The lady herself is pretty freaky looking, too, kind of a cross between a skeleton and a mummy. She's got deep sunken eyes, and her hair is all white.
Pip realizes that all of the clocks in the room are stopped at exactly twenty minutes to nine.
Seriously, if we were Pip we'd be so out of there right now.
Instead, Pip stays. Miss Havisham (that's her name) tells Pip that she has a broken heart and then commands him to play.
Uh, how does one play on command? That violates the laws of playing. It's like anti-play.
Pip, showing good sense, feels the same way, and he's frozen in his tracks.
Miss Havisham asks Pip to call for Estella (which we guess is the little girl's name). He does, but he's not happy about it.
Well, how would you feel if you were forced to yell a name like "Estella" into a dark, cold, empty mansion with a creepy, half-dead lady watching you?
Miss Havisham makes Pip and Estella play cards, and Estella rolls her eyes about having to play with a "common" boy.
She also kicks his little heart around a little, making fun of him for calling "knaves," "jacks"; and making fun of his coarse hands and thick boots.
Pip doesn't know what to do with himself. He's never doubted his hands, boots, or jacks before. What is going on? Aren't mid-life crises supposed to happen in the middle of life?
Miss Havisham asks Pip what he thinks of Estella, and he tells her that he thinks she's proud, insulting, and pretty. You know, just your average pre-pubescent heartbreaker.
Oh, also he'd like to go home. NOW.
Miss Havisham tells Pip to come back in six days, and she orders Estella to give him some food.
They walk down the pitch-black passages again, and Pip is weirded out by the sunshine outside. He thought for sure it would be dark out there too, you know, like when you go see a movie in the middle of a sunny day and then walk outside.
Estella brings him beer, bread, and meat and leaves it on the porch for him as though she were feeding a dog.

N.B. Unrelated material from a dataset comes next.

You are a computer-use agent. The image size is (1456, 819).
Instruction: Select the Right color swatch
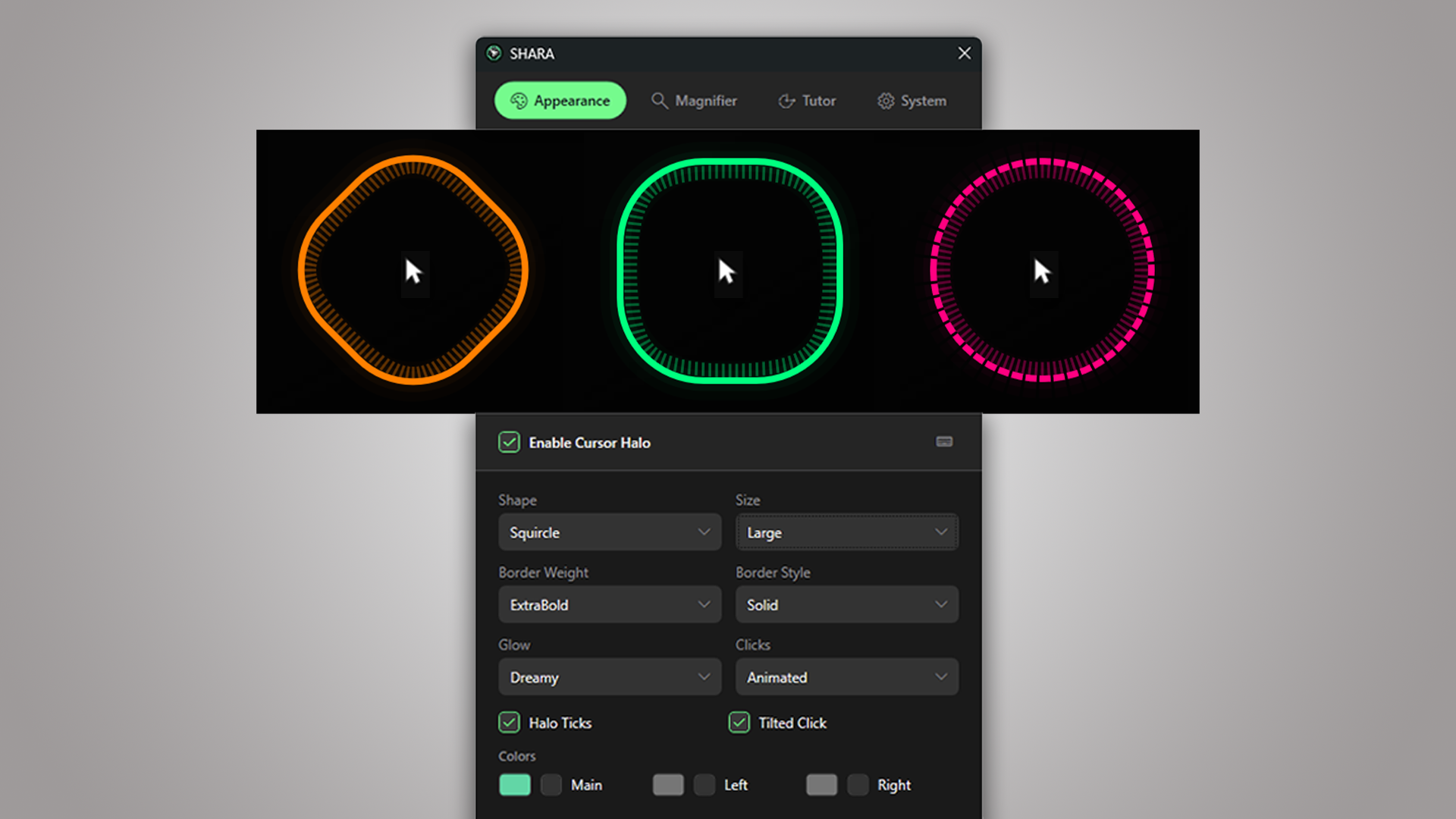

Naturally, Pip starts to cry, which totally pleases Estella, and then she leaves him outside. Pip has to kick a wall a little bit and twist his hair in order to get his tears and emotions out.
He's never felt so degraded ever, and—instead of dismissing Estella as a stuck-up little brat—he wishes he had nicer clothes and softer hands.
But then he drinks some beer and eats some meat, and he feels better.
He starts to look around the "garden" and it's in need of an Extreme Makeover. Everything is dead and withered. (We're thinking that's symbolic.)
He explores the brewery, too. The weird thing is that everywhere he goes, Estella is there too, but just ahead of him. It's like she's following him, but leading him at the same time. She climbs a ladder/stair in the brewery, and it looks like she's climbing into the sky.
Then, suddenly, out of the corner of his eye, Pip sees something hanging from a rafter at the other end of the brewery. He looks closer, and the thing is a figure of a woman all in white, and the face is of Miss Havisham. Logically, he runs toward the hanging figure.
(Shmoop interlude: Do not try this at home. Shmoop endorses the "if you see a white humanlike figure hanging from a rafter, turn and run" policy).
But there's nothing there at all. Spooky!
Finally, Estella leads him to the gate and then gets in another jab at him for crying (because she was apparently spying on him) before pushing him out onto the street and locking the door behind him. Charming.
All the way home, Pip thinks about his coarse hands and his thick boots.